Je ne sais plus quand nous nous sommes rencontrés pour la première fois, toujours est-il que le courant est passé. Nous avions les histoires parallèles d’une même génération engagée, mais qui ne s’étaient pas retrouvées – la faute à mon manque de culture et de mémoire, certainement. Je n’étais qu’un visiteur occasionnel de La parole errante. Pendant longtemps, j’étais plus souvent loin que Montreuillois. Une forme d’errance internationale que nous avons peut-être reconnue l’un chez l’autre et qui nous a rapproché. Sans frontières.
Je ne connaissais pas le passé d’Hélène, dont elle ne me parlait pas ; je ne l’ai découvert que sur le tard, avec émotion. Elle s’effaçait, me faisant rencontrer Armand Gatti plutôt que sa propre histoire. Nous évoquions des amis communs, tel Daniel Bensaïd. Si nos chemins ont pu se côtoyer, le temps de notre rencontre était le présent.
Nos liens se sont noués en un lieu porteur de poésie, le parc des Beaumonts dont l’aménagement s’était alors interrompu à mi-course, faute d’argent. Il était resté pour moitié en friche. Une « friche » ? Un mot qui rebute souvent – « c’est sale » entendait-on dire –, mais qui pour nous signifiait une nature foisonnante de vies, un festival de couleurs, miroir des saisons, un espace plus lumineux et surprenant qu’une pelouse tondue à date fixe, bien dégagée derrière les oreilles. Les immeubles s’inclinaient et laissaient voir le ciel. Le bruit des voitures s’estompait, disparaissait, et laissait entendre le vent dans les roseaux, le chant des oiseaux, le bourdonnement des insectes.
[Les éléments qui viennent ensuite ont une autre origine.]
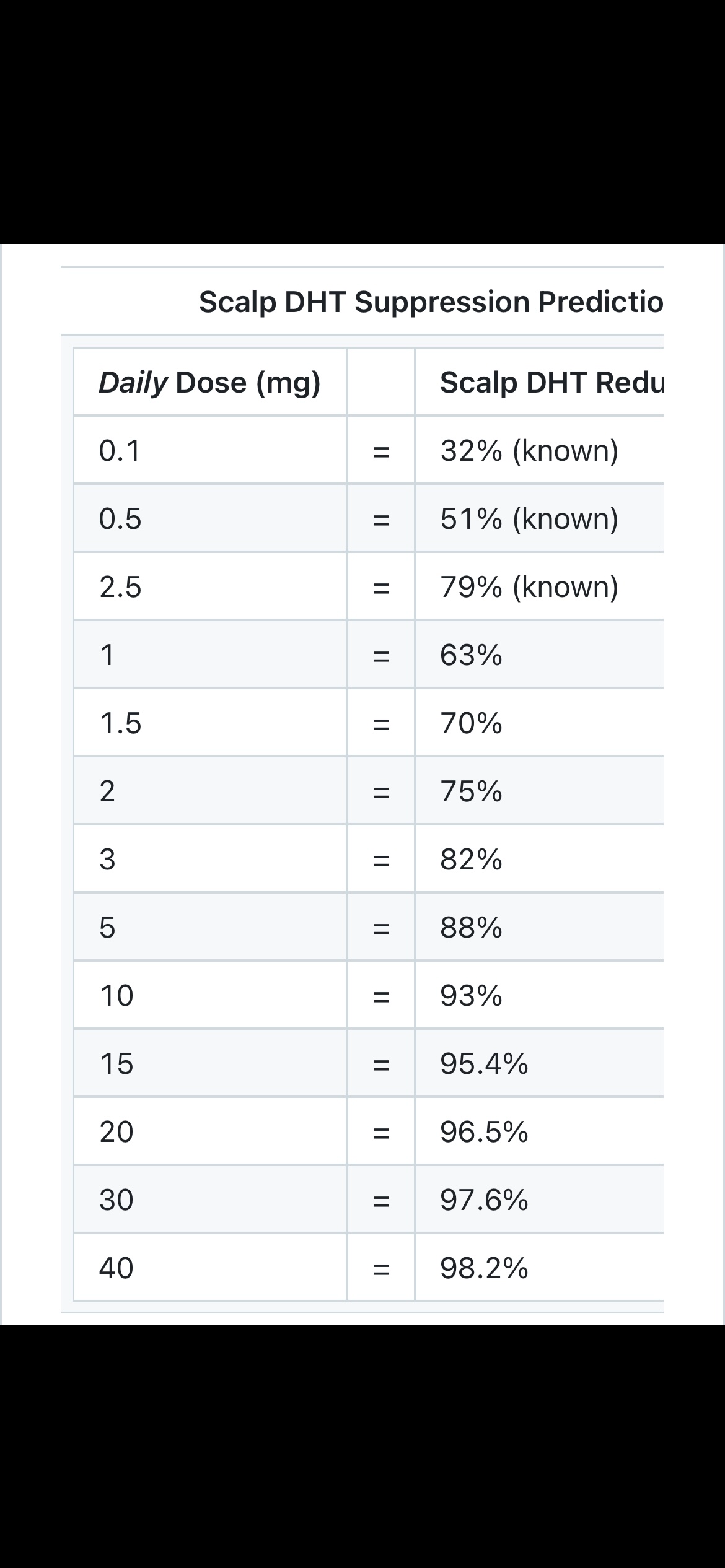Select the 97.6% reduction cell

click(484, 1200)
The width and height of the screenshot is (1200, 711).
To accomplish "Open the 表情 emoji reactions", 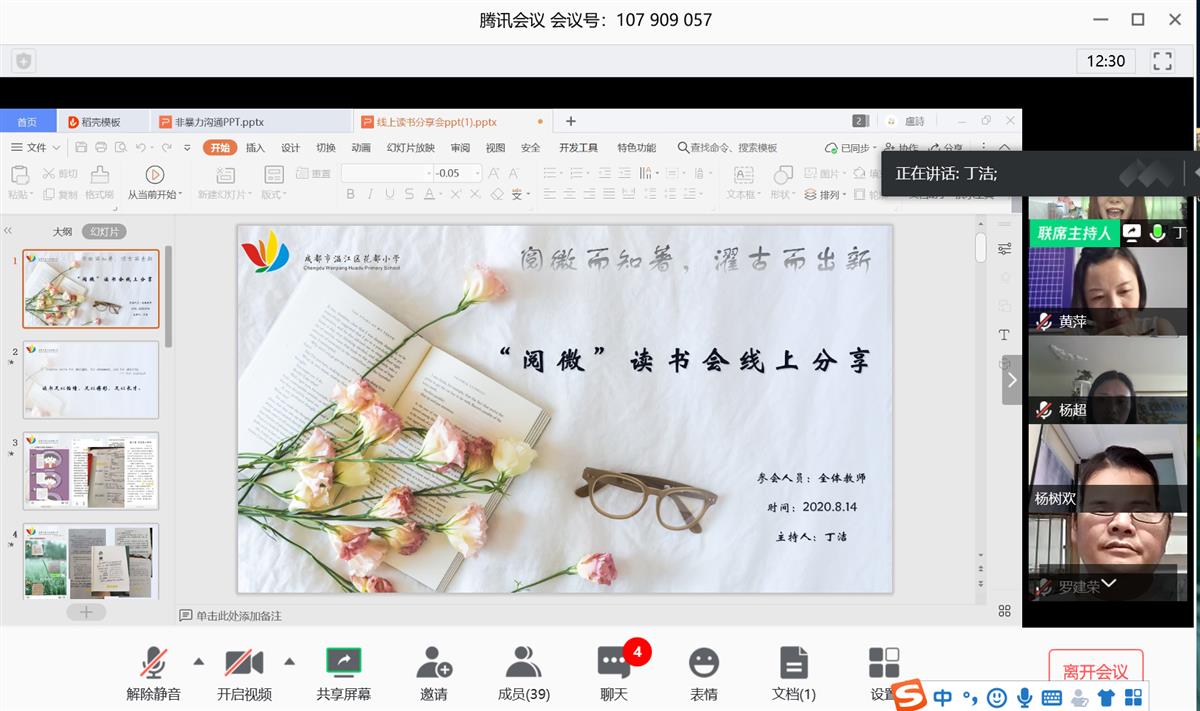I will point(704,663).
Nous avons contribué ensemble à fonder l’association Beaumont-Nature en Ville (BNeV) dont la présidente, une femme énergique qui savait convoquer une réunion, est tombée malade au point d’en mourir. Hélène a pris le relais, à son corps défendant ; elle se voyait mal tenir la barre. C’était une époque pionnière, avec la volonté de faire vivre un espace sans barrières, mais où la faune pourrait néanmoins être chez elle grâce à une « culture locale » de respect de la part des habitué.es du parc. On a pu, un temps instable, espérer réussir, puis un incendie a ravagé la friche, détruisant ses protections naturelles (haies, buissons et autres ronciers). Elle n’était traversée que de rares sentes, elle fut pénétrée de toute part. Le champ était ainsi ouvert à un emboisement conquérant d’érables de robiniers. Le site perdait une grande partie de son originalité champêtre et de sa diversité faunisitique. La nature en ville s’étiolait.
On est entré dans une autre époque, de gestion, parfois douce et parfois brutale faute d’avoir tardé (le déboisement de la friche). Un enclos, où boucs et vaches entretiennent du printemps à l’automne l’espace central, a été érigé. Une normalisation qu’Hélène ne pouvait vivre. Elle a cessé de s’y promener avec son grand chien noir. J’ai continué à y observer la faune. Les immeubles s’effacent toujours sous le ciel et le chant du vent se fait toujours entendre. La mystérieuse maison au bord du parc (qui peut bien l’habiter ?) est toujours là. Mais l’absence d’Hélène se fait sentir, une tristesse.